> Your instructions
Reproduce the rows beginning at the line that contains "Task: Select the" and stopping after the line that contains "Action: point(854,737)", with the requests kept and 139 added to every coordinate in the answers. Leave the pictures out.

___ Dataset entries

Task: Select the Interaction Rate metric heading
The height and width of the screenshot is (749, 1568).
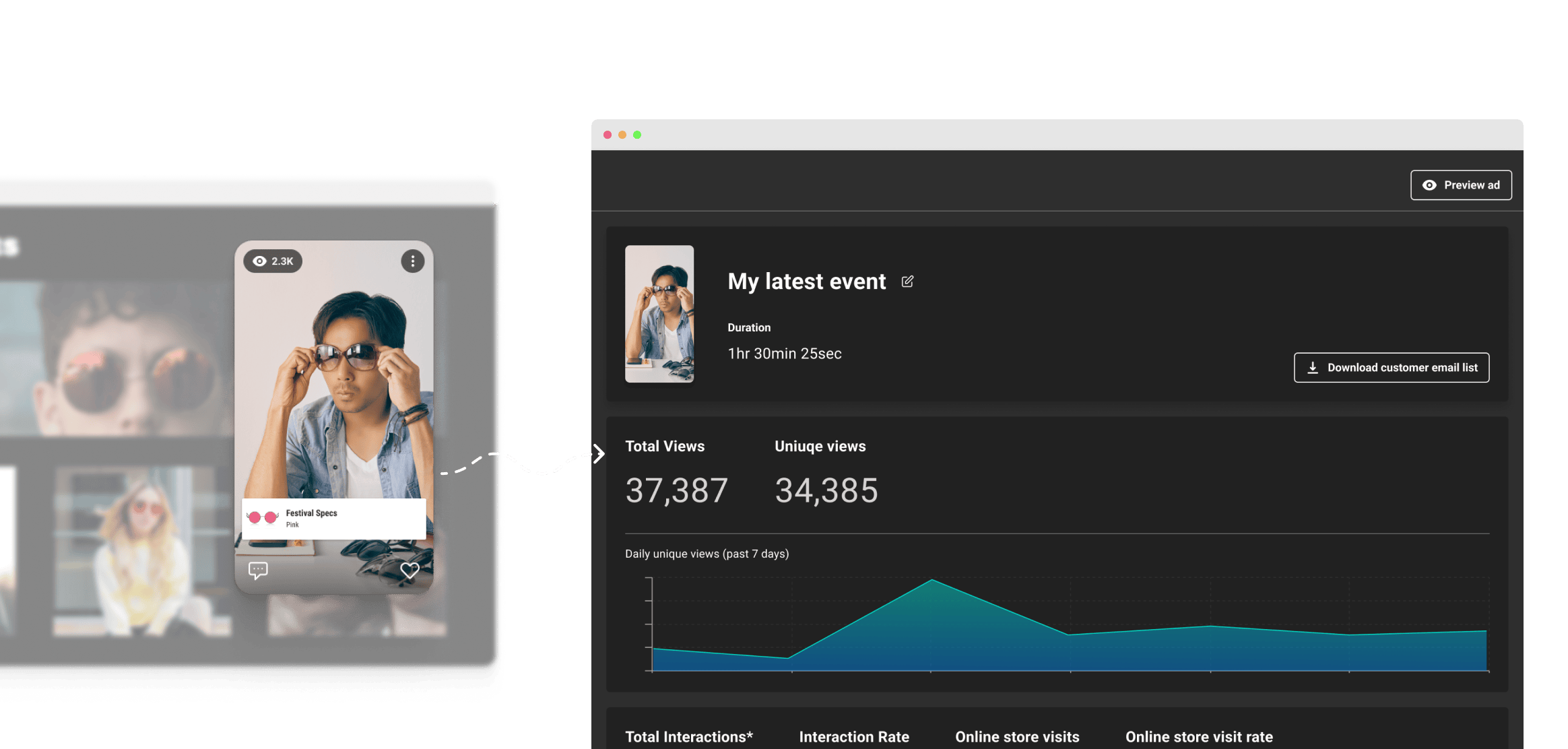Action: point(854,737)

______
___ Dataset entries

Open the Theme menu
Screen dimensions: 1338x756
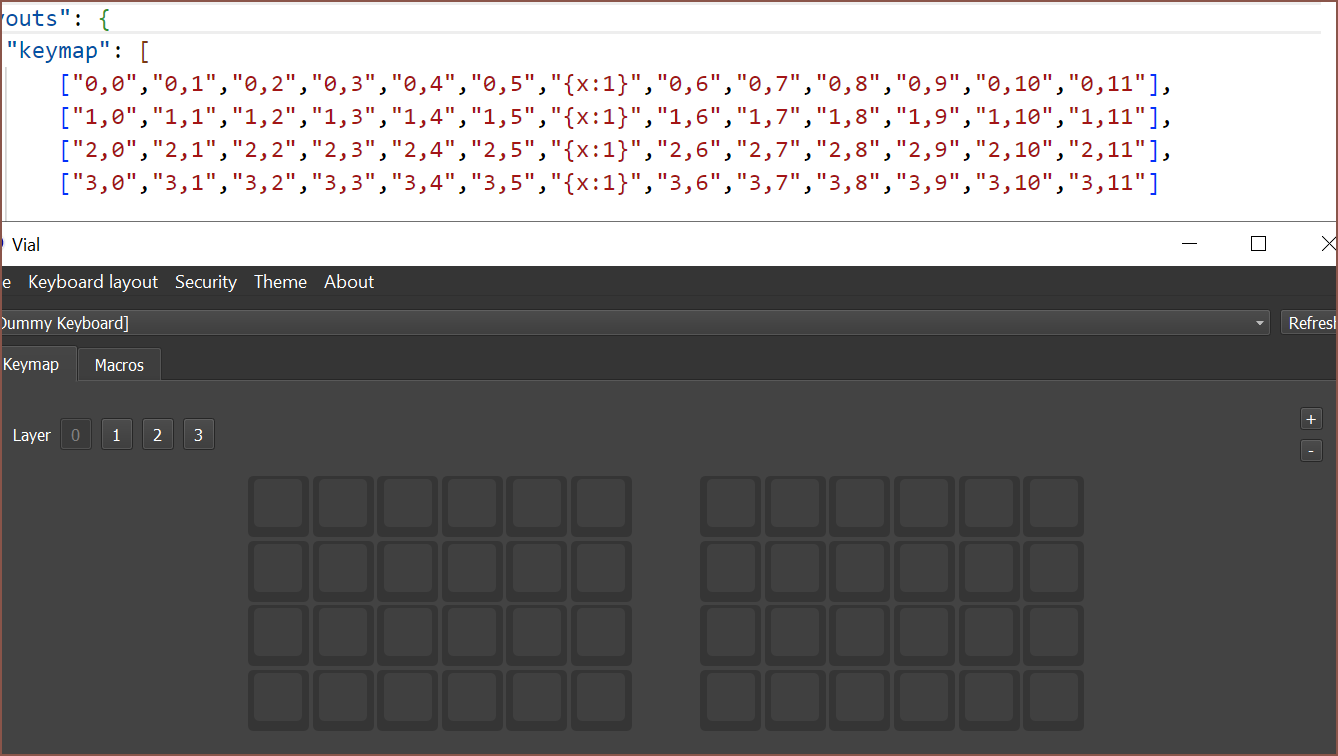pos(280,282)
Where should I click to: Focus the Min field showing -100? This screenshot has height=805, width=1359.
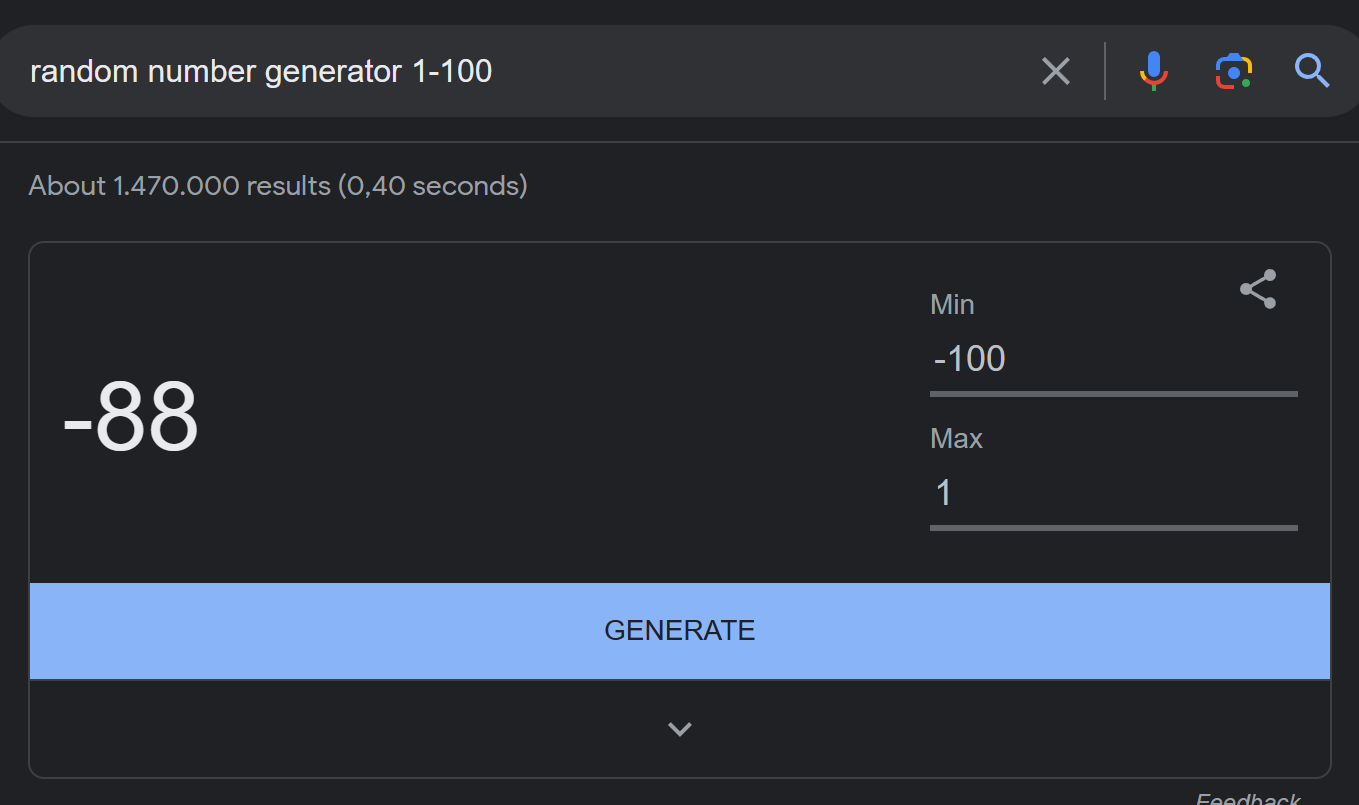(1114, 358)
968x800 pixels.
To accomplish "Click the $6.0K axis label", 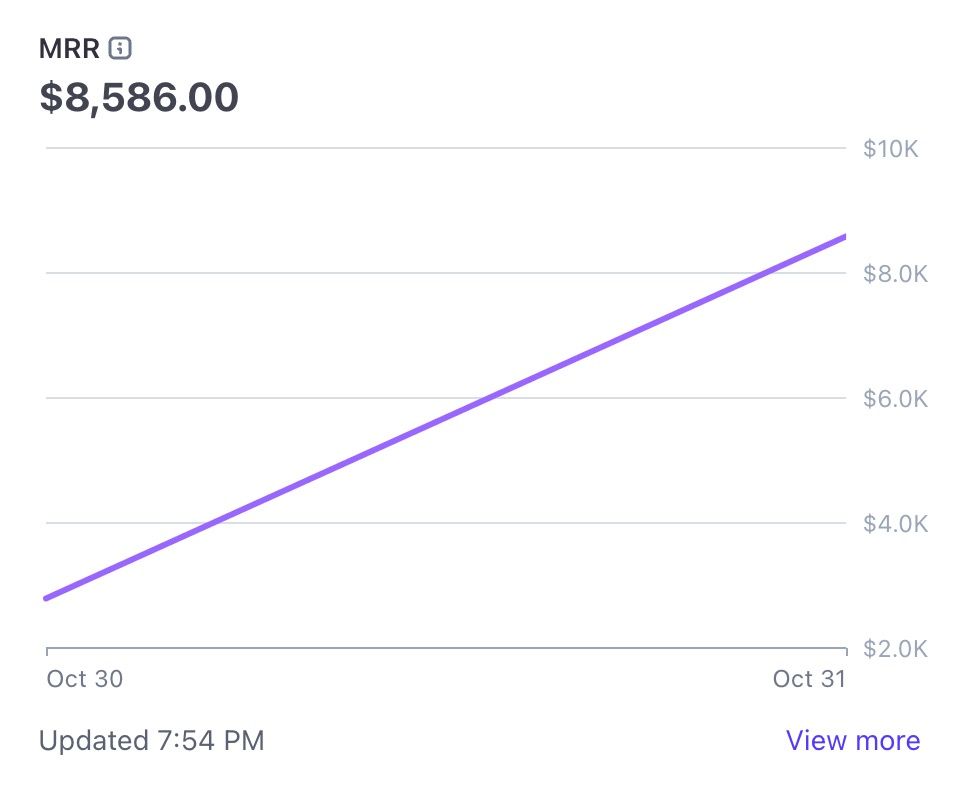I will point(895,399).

______

> Solution below
Task: Select the Interaction Rate metric heading
The height and width of the screenshot is (749, 1568).
Action: point(993,876)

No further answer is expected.